5) Lehv-i Mahfuz’da kaydedilir.
6) Kiramen Katibin denilen insanın amellerini yazan melekler tarafından sahife-i a’maline yazılır.
7) O kelimenin her bir harfi, Âlem-i Misal’de bir meyve şeklinde temessül eder.
8) O kelimenin her bir harfi için Cennette bir ağaç dikilir ve her ağaç, en az daimi on meyve-i Cennet verir.
9) Âlem-i ervahta ve âlem-i ruhaniyette temessül eder, o kelime güzel bir manzara olur, bütün ruhlar ve ruhaniler o güzel manzarayı seyredip lezzet alırlar.
Günahlar da böyledir. Mesela; burada birini gıybet ettin. O gıybet aynı anda;
1) İlm-i muhit-i İlahiye geçer.
2) Havanın bütün zerratında kaydedilir.
3) Senin hafızanda yerleşir.
4) Dinleyenlerin hafızalarında yerleşir.
5) Levh-i Mahfuz’da kaydedilir.
6) Kiramen Katibin denilen insanın amellerini yazan melekler tarafından sahife-i a’maline yazılır.
7) Âlem-i Misal’de bir laşe şeklinde temessül eder.
8) Cehennemde zakkum-u Cehennem olur.
9) Âlem-i ervahta ve âlem-i ruhaniyette temessül eder. O gıybet, çirkin bir manzara olur. Bütün ruhlar ve ruhaniler o çirkin manzarayı seyretmek suretiyle sahibinden nefret ederler.
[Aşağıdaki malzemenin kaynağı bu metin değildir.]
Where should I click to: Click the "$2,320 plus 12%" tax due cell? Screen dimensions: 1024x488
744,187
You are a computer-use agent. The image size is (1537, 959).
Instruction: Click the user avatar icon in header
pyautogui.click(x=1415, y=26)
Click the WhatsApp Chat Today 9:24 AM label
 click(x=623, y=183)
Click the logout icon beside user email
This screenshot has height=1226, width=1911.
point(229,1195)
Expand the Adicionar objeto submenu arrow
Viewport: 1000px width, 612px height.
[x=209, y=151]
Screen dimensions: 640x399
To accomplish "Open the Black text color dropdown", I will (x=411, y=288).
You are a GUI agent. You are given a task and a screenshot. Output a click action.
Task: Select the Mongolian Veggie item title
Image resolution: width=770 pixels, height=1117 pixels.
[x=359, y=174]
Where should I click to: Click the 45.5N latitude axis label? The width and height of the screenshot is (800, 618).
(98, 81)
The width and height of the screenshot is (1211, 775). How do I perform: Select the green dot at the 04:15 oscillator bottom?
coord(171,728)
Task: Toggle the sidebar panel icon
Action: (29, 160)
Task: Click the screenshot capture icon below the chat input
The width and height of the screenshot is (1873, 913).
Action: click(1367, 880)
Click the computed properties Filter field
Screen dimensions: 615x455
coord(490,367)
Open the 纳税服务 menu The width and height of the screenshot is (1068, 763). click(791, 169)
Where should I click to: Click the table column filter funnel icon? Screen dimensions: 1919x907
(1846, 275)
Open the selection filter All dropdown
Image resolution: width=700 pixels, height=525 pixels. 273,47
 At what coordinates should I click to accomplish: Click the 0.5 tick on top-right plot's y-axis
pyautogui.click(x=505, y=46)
Elhasıl: Kâinat, tekvinî olarak nasıl ki zahiren fenaya mazhar olur. Ancak bin bir ism-i İlahiye istinad ettiği için bu cihette baki kalır. Öyle de insanın teklifi olarak hayr ve şer namına işlediği bütün amelleri zahiren fenaya mazhar oluyor gibi görünse de esma-i İlahiye ve ahirete bakan cihette baki kalır.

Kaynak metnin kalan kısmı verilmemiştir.